Nur in Österreich findet sich in Windeseile
auch eine prominente Mannschaft, die willig die Hauptrollen in dieser Farce
besetzt. Während sich in Irland -und wie sich jüngst gezeigt hat, auch in Wien
-RichterInnen im Rahmen von öffentlich beauftragten Untersuchungskommissionen
erfolgreich auf Wahrheitssuche begeben haben, lassen sich andere österreichische
RichterInnen für kirchliche PR-Aktionen einspannen.
Wer glaubt, dass
die Klasnic-Kommission nach dem Vorbild der Helige-Kommission je unter Einbeziehung
aller wissenschaftlichen Mittel die Geschehnisse im kirchlichen Sektor aufklären,
die Schicksale der Betroffen anerkennen und darüber hinaus die Ausforschung
der Verantwortlichen (!) sowie die Gewinnung von Erkenntnissen über die Dynamik
von Gewalt in kirchlichen Einrichtungen vorantreiben wird, der irrt.
Wer
glaubt, dass eine tatsächlich unabhängige Untersuchungskommission in Österreich
dies je tun wird, wird sogar selig.

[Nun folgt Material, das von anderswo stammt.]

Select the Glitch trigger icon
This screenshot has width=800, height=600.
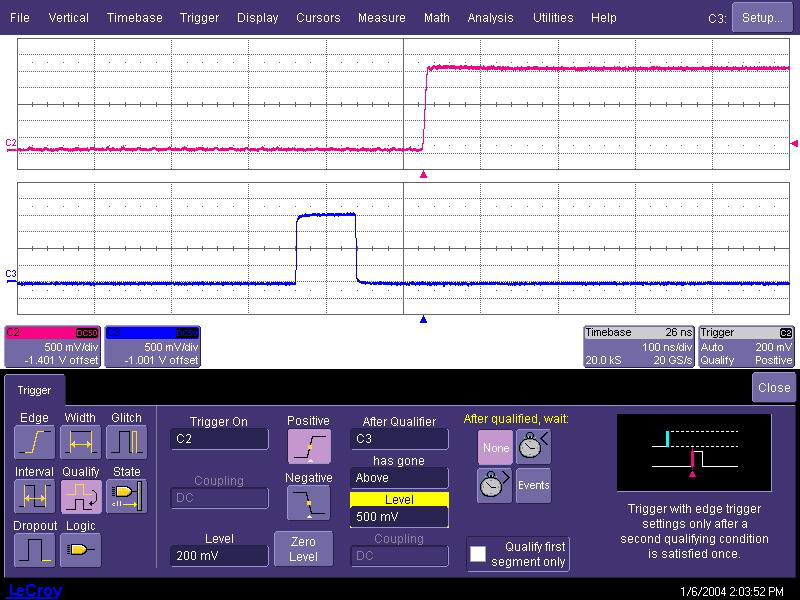click(x=126, y=441)
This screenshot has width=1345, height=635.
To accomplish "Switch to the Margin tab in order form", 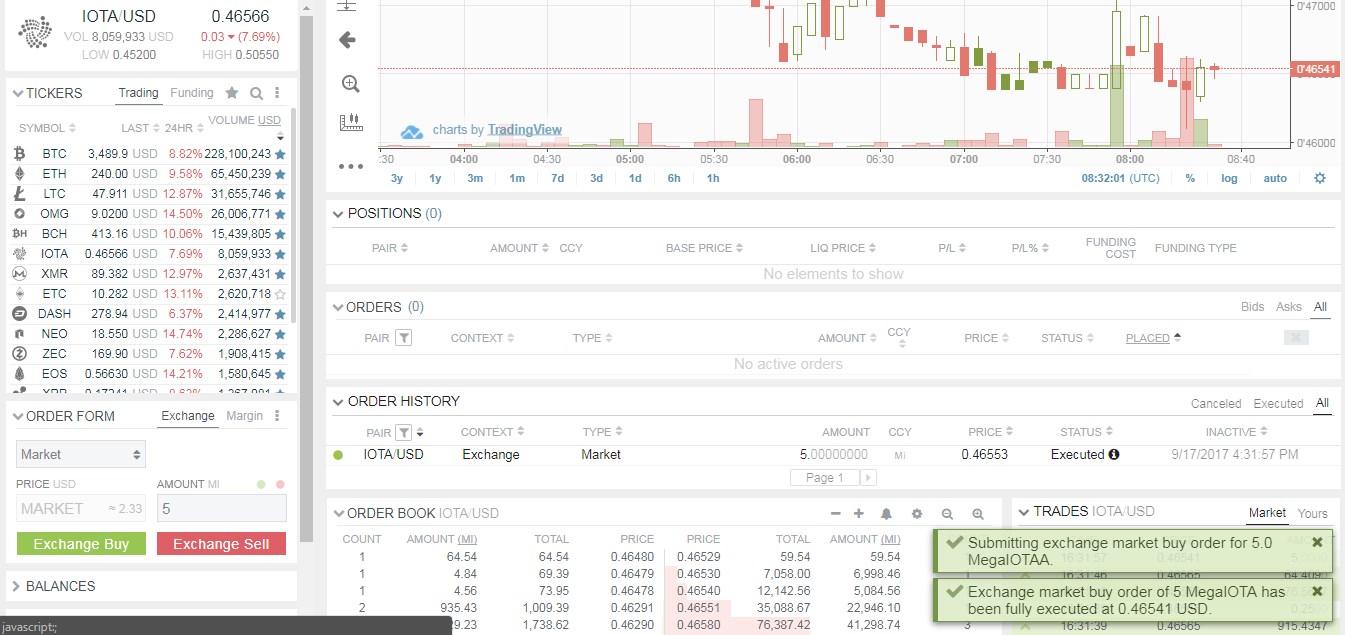I will click(x=243, y=414).
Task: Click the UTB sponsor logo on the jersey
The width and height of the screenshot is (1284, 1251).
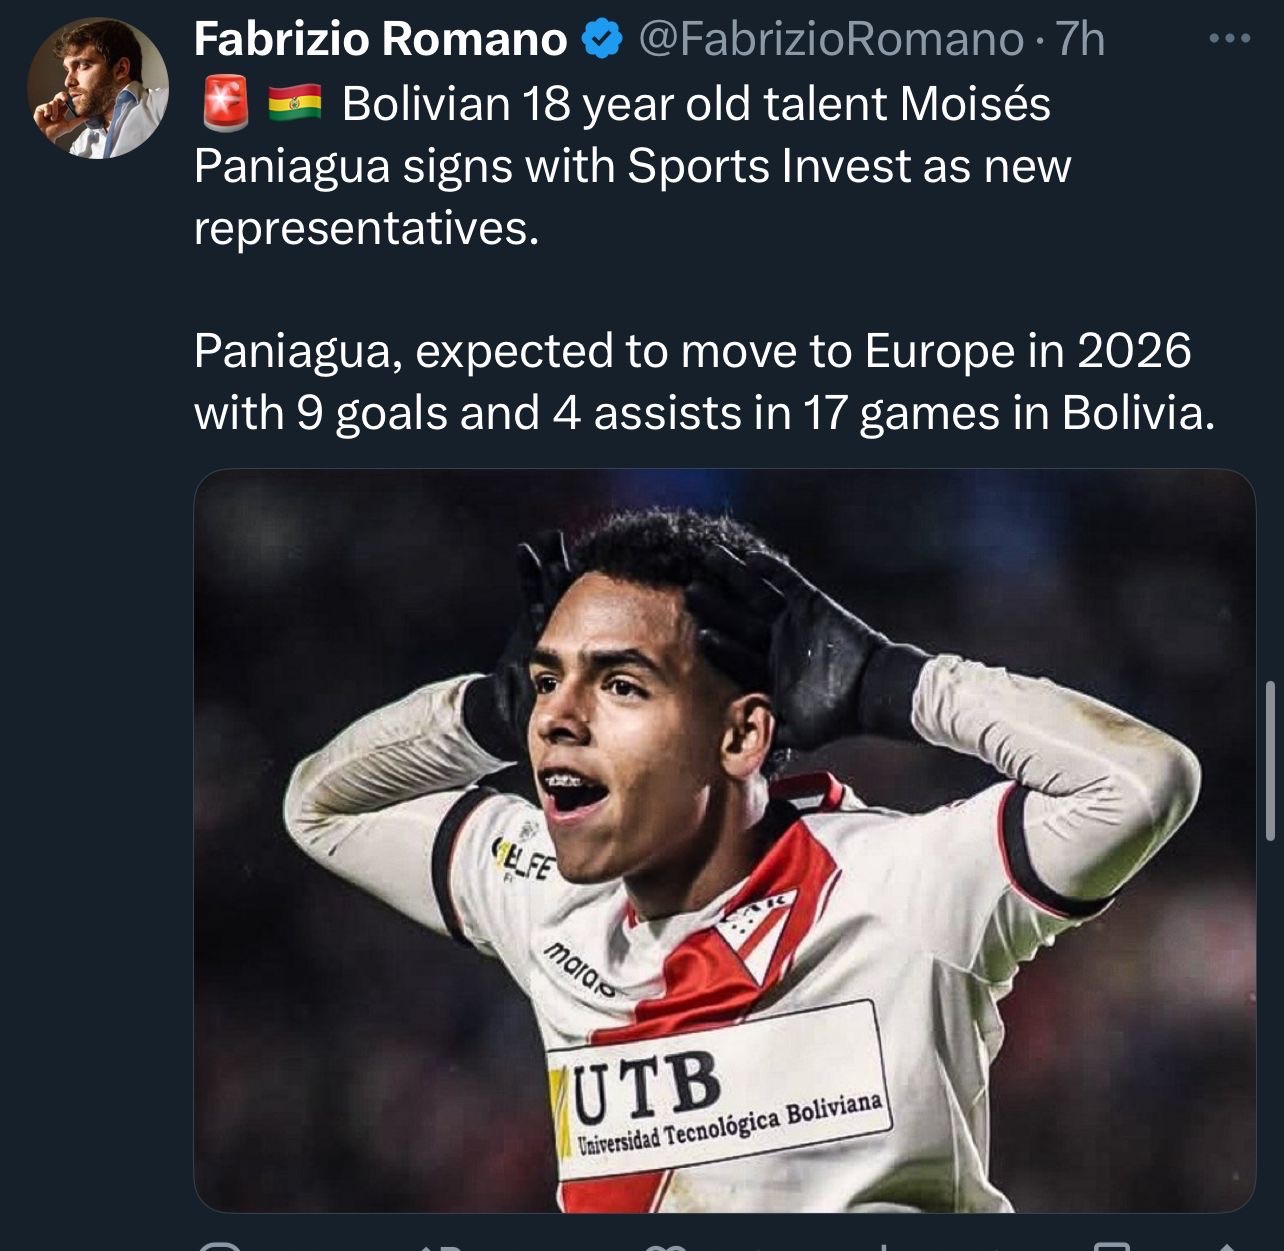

Hier sind nämlich sehr potente Seilschaften
am Werk und, natürlich, Geld. Sehr viel Geld. In Irland haben nämlich Staat
und Kirche über zwei Milliarden Euro für Entschädigungszahlungen bereitgestellt.
In Österreich schlug die Entschädigung, so die stolze Darstellung der Klasnic-Kommission,
mit gerade zwölf Millionen Euro zu Buche.